Walking through haunted lands
“You’re still here?”
The question drifts out to us from a dim storefront as Todd and I walk around Göreme in search of dinner. Göreme’s a small town so it’s not hard for our faces to become familiar to someone who’s set up shop on the street. It is our fourth and final night in Turkey’s Cappadocia region and, as the question seems to imply, is a bit longer than most people stay.
Throughout our explorations of the Cappadocia landscape, we’ve been surrounded by ghost towns. We walk through empty, damp subterranean passageways that wind eight stories deep in the underground city of Derinkuyu. We pass by hundreds of crumbling cave houses carved into fairy chimneys, their tenants long gone. We forage amongst fruit left to rot on the vine at a small, isolated farm plot; a single tomato is just right for picking and, still warm from the sun, is the tastiest I’ve ever eaten.
Despite a pervasive sense of abandonment, there’s an occasional sign of life.
Hot air balloons catch us by surprise when they pop over ridge lines, carrying tourists upward on warm drafts. Empty bottles of Efes beer taunt us from where they’ve been discarded at the side of the trail.
Far from town, just beyond the steep midpoint of a miles-long trail, a lone man in a cave sells us fresh-pressed pomegranate juice. (He later tells us that he’s watching his brother’s shop for the day – he’s really a guide. Would we like a tour?)
And, as happens multiple times a day throughout Turkey, the sound of the call to prayer reaches us from the mosques back in town.
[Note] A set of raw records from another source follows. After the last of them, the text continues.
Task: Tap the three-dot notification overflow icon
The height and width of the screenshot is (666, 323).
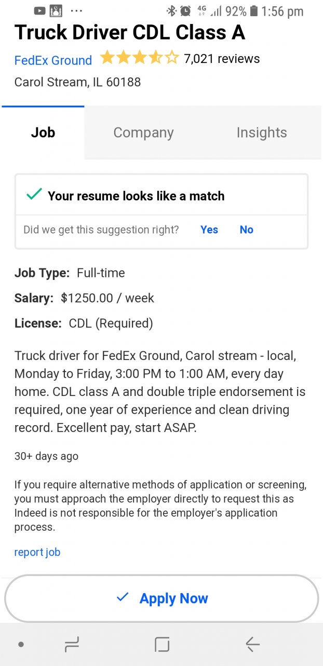Action: click(x=76, y=10)
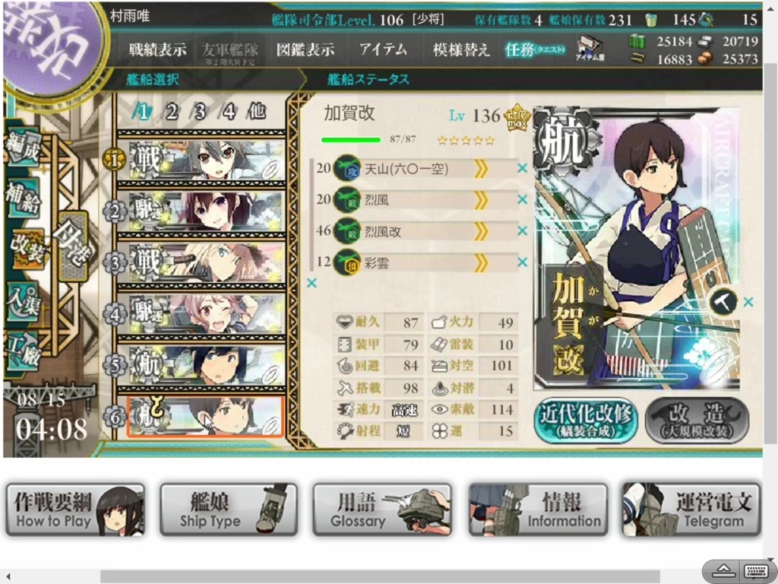Open the アイテム屋 item shop icon
Screen dimensions: 778x584
click(x=590, y=49)
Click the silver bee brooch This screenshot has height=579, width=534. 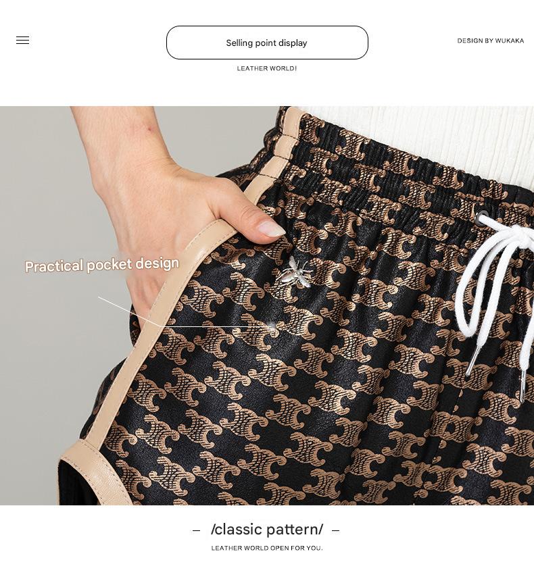pyautogui.click(x=295, y=272)

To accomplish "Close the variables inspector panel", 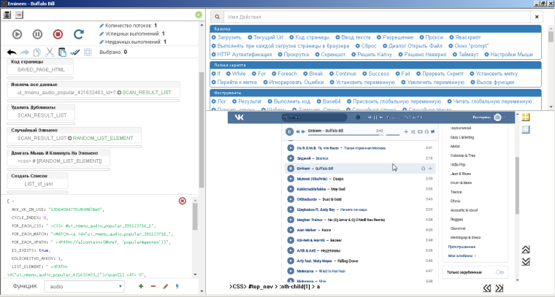I will tap(183, 201).
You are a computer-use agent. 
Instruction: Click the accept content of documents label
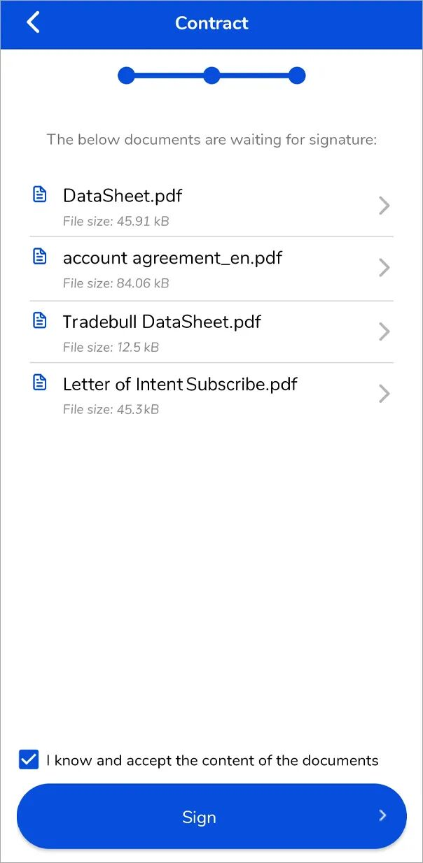tap(212, 761)
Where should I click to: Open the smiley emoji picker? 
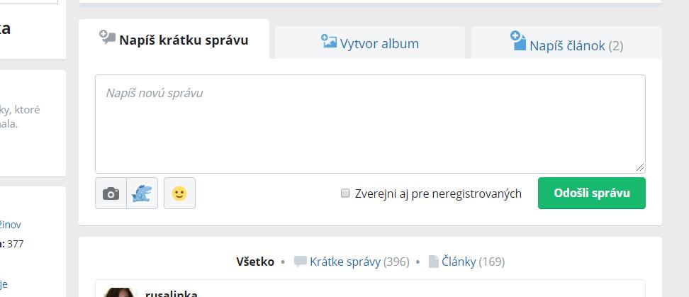click(x=179, y=194)
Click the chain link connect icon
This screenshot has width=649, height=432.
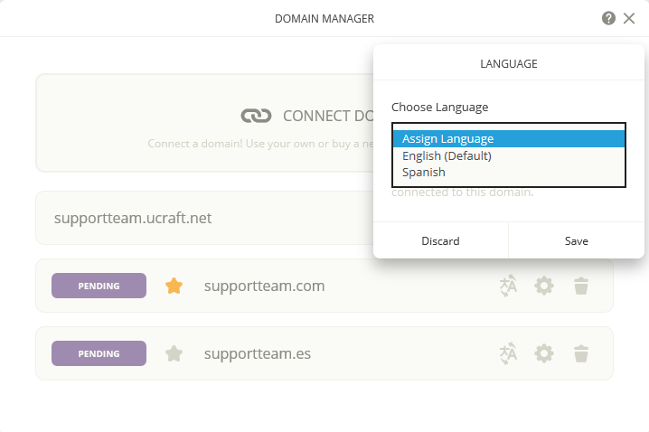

The sing-song call bounces off the faceted and fractured landscape, the echoing voices forming a beautiful, chaotic and ghostly chorus.
fotograflari ceken insanlara binlerce tesekur ederim sahin
My Turkish is not great, so got my friend Caroline to translate and you said:
“I would like to sincerely thank the people who took this photo.”
You’re welcome. Though I’m not sure which photo you refer to, so I’m going to assume this one!